Оставались Любинька и Татьяна.
От Любиньки ровный свет шел на все семейство, тут все было ясно. Зато в отношениях с Танюшей он, похоже, попал в ловушку… Она была моложе на два года, для него она была лучше всех. Он боялся признаться самому себе. Здесь зияла пропасть, черная бездна. Его тянуло к ней, как когда-то к Марии Воейковой, он чувствовал в ней ответный жар. Ужасаясь, Мишель боролся с самим собой, проходил по лезвию, вставал и вновь упадал, обессиленный.
Дни шли, время уходило.
Отец удивленно посматривал на офицера-сына. А тот тянул и тянул. Наконец, поздним вечером, когда все разошлись по комнатам, он несмело вошел в кабинет отца.
Александр Михайлович, страдая глазами, уже давно не читал при свечах. Газеты, журналы, новые и старые книги читали ему дочери и жена. Но по вечерам он любил думать в одиночестве, сидя в старинном "вольтеровском" кресле при зажженных канделябрах.
Портреты предков темно глядели со стен. На широком, крытым зеленым сукном, письменном столе, украшенном резными накладками черного дерева, с ящиками и полочками, снабженными медными витыми ручками и замочными скважинами, теснились в бокале гусиные перья, стояла серебряная чернильница с крышечкой в виде купола римского храма Святого Петра, лежали книги с золочеными обрезами, пестревшие цветными закладками, белели счета и докладные управляющего. За толстыми стеклами шкафов поблескивали золотым тиснением ряды томов на всех европейских языках.
История, древность, современность.
Эти стены помнили хрипловатый голос старого екатерининского вельможи, тайного советника и вице-президента камер-коллегии Михаила Васильевича Бакунина, бывали здесь Державин и Львов, еще слышались возгласы благородных заговорщиков братьев Муравьевых и их несчастных товарищей.
Для детей отцовский кабинет был местом почитания и притяжения. Там папенька был наедине со своим добрым гением, и даже маменька редко переступала его порог.
Постояв у двери, Михаил набрал воздуха, словно перед прыжком в воду, и вошел к отцу. Седовласый старец пронзительно глянул на него.
"Вот сейчас", – понял Александр Михайлович.
Сердце его замерло, скакнуло и стало биться с неровными перебоями. Он уже не ждал от старшего сына добрых вестей.
– Садись, Мишель. Рассказывай.
Тот опустился на темный кожаный диван. Глаза его уперлись в подлокотник отцовского кресла.
– Я, папенька, пришел сказать, что твердо решил подать в отставку.

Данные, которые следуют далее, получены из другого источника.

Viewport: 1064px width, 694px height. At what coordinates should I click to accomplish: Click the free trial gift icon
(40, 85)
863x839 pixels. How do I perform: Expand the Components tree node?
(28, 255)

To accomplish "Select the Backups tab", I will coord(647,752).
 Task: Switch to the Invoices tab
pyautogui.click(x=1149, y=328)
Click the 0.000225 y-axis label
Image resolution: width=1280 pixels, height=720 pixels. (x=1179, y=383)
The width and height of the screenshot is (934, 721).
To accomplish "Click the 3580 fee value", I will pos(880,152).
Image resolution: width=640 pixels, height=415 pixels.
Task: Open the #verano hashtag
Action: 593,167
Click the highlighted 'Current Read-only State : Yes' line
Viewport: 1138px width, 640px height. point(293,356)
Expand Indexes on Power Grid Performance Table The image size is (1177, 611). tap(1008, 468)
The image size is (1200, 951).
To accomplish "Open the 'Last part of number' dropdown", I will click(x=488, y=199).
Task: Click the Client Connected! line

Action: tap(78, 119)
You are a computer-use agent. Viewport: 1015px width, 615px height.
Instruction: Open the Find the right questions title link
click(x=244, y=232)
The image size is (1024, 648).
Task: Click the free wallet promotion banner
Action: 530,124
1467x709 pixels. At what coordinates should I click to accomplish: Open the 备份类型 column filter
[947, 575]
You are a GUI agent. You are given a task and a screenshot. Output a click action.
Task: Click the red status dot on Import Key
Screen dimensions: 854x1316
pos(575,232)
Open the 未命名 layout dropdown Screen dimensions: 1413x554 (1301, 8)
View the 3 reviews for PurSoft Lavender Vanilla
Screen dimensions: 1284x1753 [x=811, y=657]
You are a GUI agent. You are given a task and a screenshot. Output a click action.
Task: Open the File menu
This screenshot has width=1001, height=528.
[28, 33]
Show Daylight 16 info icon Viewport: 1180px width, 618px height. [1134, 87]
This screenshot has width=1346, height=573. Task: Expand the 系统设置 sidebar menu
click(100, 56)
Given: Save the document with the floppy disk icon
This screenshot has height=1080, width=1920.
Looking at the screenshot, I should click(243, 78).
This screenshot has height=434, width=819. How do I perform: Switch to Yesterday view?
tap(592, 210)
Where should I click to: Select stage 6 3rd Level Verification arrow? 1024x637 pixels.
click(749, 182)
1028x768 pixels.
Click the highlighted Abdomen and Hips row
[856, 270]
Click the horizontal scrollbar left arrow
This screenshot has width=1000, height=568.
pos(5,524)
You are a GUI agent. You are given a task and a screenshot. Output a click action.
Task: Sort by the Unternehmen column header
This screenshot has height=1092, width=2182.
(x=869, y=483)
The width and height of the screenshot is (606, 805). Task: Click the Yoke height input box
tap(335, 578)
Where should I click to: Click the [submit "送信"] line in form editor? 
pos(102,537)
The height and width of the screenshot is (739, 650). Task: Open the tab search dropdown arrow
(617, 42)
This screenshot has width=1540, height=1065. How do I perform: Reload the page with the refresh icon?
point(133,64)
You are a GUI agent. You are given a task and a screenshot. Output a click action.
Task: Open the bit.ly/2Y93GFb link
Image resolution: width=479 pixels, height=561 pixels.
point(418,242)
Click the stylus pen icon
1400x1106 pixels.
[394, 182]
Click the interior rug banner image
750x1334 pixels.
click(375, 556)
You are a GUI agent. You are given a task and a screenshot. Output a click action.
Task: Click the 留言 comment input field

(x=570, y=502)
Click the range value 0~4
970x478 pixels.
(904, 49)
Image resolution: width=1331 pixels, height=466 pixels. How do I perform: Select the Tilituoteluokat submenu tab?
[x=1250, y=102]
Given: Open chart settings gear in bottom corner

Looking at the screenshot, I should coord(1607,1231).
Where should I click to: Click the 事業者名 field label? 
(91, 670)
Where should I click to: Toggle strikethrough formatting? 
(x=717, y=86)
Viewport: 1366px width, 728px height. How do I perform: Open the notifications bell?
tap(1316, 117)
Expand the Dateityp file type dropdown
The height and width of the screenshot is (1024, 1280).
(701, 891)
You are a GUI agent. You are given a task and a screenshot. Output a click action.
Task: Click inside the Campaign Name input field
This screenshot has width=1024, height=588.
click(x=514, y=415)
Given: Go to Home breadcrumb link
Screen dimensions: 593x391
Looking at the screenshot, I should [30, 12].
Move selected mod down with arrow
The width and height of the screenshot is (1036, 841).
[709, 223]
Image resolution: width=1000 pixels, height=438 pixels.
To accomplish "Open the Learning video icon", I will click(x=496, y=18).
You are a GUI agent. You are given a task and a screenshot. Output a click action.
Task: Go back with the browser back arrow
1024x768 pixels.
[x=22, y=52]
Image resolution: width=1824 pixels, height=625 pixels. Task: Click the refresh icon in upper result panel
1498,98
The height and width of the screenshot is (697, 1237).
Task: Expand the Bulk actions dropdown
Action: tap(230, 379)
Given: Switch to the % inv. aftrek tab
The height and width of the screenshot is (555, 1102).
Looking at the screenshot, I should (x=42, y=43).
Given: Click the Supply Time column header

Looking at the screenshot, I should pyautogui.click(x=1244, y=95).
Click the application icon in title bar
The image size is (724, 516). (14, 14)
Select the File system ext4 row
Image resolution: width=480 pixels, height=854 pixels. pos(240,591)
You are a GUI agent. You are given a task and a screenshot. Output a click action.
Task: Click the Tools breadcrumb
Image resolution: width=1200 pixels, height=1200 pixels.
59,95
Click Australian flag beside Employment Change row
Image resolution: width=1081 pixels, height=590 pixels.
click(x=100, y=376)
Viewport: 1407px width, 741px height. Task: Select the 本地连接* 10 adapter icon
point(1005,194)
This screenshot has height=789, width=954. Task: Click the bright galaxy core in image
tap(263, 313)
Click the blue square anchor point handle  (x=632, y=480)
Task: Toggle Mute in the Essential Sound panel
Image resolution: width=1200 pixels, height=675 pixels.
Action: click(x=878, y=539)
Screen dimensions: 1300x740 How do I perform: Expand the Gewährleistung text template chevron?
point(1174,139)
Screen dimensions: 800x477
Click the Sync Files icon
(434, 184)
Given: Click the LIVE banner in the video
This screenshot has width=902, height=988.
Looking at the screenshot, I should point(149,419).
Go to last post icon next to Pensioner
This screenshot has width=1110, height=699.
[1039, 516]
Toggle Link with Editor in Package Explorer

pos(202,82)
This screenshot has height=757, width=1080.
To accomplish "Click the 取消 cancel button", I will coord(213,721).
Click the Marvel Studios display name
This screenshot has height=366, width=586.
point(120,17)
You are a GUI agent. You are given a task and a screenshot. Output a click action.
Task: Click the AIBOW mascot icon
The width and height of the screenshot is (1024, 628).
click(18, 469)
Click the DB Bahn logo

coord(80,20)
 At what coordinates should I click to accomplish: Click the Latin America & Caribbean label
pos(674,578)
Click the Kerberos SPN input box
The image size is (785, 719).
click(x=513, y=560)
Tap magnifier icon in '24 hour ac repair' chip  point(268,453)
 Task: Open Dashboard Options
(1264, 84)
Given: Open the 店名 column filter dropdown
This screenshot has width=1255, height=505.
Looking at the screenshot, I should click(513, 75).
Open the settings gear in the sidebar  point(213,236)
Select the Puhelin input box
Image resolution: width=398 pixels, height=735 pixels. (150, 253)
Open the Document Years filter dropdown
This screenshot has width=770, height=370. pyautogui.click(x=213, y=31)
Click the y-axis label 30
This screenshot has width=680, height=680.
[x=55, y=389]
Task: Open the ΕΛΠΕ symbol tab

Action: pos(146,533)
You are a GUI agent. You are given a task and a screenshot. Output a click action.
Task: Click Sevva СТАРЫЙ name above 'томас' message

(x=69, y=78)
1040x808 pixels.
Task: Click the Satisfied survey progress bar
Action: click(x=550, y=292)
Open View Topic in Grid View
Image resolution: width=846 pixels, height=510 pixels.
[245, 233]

Александр Михайлович чуть не потерял дар речи.
– Как в отставку? Ты желаешь подать в отставку? – переспросил он. – Ты в своем уме, Михаил? Посмотри-ка на меня.
Тот поднял глаза. В них сверкал вызов.
– Меня не привлекает офицерская карьера, – смело продолжал Мишель. – Это был не мой выбор. Дальше я хочу жить своею волею.
– Ты попадешь под военный суд.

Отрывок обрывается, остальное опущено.